Sep 132010
 
 September 13, 2010  Court, Non-U.S., Surveillance, U.S.

Canadian attorney Michael Power has an interesting article about border searches involving electronic devices that compares the Canadian courts to U.S. law.  He writes, in part:

The United States has a formal policy on the subject of laptop border searches readily available; Canada doesn’t. We do, however, have case law. In R. v. Simmons, the Supreme Court of Canada, expressly addressing s. 98 of the Customs Act (the legal provision providing the necessary authority) and ruled on the constitutionality of warrantless customs searches.

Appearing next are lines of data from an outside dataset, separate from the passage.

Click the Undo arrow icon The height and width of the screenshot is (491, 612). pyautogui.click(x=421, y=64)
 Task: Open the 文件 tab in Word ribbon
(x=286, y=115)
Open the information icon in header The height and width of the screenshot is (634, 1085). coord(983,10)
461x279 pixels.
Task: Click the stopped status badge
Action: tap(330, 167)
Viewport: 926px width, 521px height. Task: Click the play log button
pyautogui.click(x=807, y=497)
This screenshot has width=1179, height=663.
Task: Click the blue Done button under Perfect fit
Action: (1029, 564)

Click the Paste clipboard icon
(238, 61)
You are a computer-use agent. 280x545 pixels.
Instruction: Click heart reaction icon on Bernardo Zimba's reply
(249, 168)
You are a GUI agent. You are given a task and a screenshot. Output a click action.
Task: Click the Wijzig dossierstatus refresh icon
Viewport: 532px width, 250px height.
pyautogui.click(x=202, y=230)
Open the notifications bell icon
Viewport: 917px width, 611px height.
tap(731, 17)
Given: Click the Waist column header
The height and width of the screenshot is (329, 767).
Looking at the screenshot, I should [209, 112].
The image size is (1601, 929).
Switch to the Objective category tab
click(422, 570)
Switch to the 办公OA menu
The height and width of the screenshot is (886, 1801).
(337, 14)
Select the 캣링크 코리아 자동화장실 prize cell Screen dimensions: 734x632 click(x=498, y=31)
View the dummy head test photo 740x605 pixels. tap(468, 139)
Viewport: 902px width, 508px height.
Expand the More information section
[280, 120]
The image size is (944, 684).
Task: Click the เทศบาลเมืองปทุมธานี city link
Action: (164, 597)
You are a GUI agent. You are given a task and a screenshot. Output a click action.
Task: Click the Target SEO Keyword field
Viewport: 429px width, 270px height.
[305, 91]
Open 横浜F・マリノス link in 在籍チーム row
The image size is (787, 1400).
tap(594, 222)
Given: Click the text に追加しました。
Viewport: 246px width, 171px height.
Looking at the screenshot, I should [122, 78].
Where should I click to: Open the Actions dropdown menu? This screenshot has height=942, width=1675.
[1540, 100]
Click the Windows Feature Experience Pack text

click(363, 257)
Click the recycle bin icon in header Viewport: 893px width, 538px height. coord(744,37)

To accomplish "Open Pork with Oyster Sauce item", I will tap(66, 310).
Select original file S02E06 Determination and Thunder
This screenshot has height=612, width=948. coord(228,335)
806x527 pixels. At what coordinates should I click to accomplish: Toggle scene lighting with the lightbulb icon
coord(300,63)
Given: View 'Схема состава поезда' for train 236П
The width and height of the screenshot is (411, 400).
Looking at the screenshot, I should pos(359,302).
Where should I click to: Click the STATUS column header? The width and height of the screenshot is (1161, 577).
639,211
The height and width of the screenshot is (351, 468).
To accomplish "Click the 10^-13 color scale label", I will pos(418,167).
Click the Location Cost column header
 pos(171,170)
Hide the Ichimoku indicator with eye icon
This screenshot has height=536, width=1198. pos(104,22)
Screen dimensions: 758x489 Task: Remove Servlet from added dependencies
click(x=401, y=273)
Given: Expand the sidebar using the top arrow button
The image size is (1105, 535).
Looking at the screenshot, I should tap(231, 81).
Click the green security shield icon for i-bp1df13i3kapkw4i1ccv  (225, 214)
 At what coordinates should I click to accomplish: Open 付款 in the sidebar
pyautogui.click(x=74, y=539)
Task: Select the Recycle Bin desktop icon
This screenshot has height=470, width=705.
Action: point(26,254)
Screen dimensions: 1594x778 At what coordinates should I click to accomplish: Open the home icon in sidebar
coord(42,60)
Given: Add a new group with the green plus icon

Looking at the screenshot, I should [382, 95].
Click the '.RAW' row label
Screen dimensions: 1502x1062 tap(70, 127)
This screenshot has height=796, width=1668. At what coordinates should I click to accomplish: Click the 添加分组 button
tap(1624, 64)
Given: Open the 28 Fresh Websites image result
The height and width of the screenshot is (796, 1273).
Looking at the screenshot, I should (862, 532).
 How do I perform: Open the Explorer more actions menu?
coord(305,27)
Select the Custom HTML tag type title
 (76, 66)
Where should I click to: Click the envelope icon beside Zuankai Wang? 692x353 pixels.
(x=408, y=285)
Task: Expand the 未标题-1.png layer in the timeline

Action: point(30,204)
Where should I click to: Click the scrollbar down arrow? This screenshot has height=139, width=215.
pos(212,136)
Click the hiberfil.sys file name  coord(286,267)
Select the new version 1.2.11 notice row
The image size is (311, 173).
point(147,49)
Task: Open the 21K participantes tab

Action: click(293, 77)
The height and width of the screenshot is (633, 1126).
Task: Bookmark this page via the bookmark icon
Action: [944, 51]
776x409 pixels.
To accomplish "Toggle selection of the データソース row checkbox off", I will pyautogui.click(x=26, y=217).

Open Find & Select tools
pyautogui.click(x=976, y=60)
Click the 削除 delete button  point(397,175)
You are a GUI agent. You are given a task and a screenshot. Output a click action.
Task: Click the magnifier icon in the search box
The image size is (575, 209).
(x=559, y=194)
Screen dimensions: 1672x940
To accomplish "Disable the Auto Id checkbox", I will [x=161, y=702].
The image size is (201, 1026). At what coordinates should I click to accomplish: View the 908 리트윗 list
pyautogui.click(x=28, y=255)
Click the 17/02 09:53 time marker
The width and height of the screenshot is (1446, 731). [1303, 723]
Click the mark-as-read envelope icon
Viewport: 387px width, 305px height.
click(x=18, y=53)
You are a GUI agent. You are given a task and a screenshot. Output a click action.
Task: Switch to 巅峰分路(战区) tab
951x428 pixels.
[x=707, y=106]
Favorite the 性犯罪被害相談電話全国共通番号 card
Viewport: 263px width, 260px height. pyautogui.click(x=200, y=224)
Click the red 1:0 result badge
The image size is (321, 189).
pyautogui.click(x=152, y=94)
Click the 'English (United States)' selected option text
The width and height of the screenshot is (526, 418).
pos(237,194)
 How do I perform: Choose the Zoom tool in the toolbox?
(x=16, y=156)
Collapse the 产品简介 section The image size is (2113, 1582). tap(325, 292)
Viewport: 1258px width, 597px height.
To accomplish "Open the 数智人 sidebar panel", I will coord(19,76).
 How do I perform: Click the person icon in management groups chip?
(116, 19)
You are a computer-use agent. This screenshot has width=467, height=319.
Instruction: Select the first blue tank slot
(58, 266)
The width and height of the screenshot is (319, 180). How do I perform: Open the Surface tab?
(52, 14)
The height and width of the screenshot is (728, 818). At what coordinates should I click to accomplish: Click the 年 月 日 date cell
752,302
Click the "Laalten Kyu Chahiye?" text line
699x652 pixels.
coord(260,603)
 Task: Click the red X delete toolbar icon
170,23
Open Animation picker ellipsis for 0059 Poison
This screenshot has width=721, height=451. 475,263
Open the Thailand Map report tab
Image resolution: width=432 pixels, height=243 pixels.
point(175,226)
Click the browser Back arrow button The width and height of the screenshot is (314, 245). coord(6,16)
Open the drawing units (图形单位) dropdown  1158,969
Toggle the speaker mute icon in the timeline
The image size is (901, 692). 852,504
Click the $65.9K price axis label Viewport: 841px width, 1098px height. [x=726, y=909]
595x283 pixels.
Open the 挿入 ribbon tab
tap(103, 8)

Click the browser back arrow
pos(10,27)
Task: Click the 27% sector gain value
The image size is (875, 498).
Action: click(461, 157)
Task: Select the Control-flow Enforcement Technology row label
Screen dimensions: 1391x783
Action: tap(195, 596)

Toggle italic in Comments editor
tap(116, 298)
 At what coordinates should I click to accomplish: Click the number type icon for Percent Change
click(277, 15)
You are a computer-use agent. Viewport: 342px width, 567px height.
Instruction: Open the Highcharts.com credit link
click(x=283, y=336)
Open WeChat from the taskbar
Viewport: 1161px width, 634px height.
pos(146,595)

In relying in part on language found in Hunter v. Southam, the Chief Justice stated quite plainly:

“I accept the proposition advanced by the Crown that the degree of personal privacy reasonably expected at customs is lower than in most other situations. People do not expect to be able to cross international borders free from scrutiny. It is commonly accepted that sovereign states have the right to control both who and what enters their boundaries. For the general welfare of the nation the state is expected to perform this role. … Consequently, travellers seeking to cross national boundaries fully expect to be subject to a screening process. This process will typically require the production of proper identification and travel documentation and involve a search process beginning with completion of a declaration of all goods being brought into the country. Physical searches of luggage and of the person are accepted aspects of the search process where there are grounds for suspecting that a person has made a false declaration and is transporting prohibited goods.”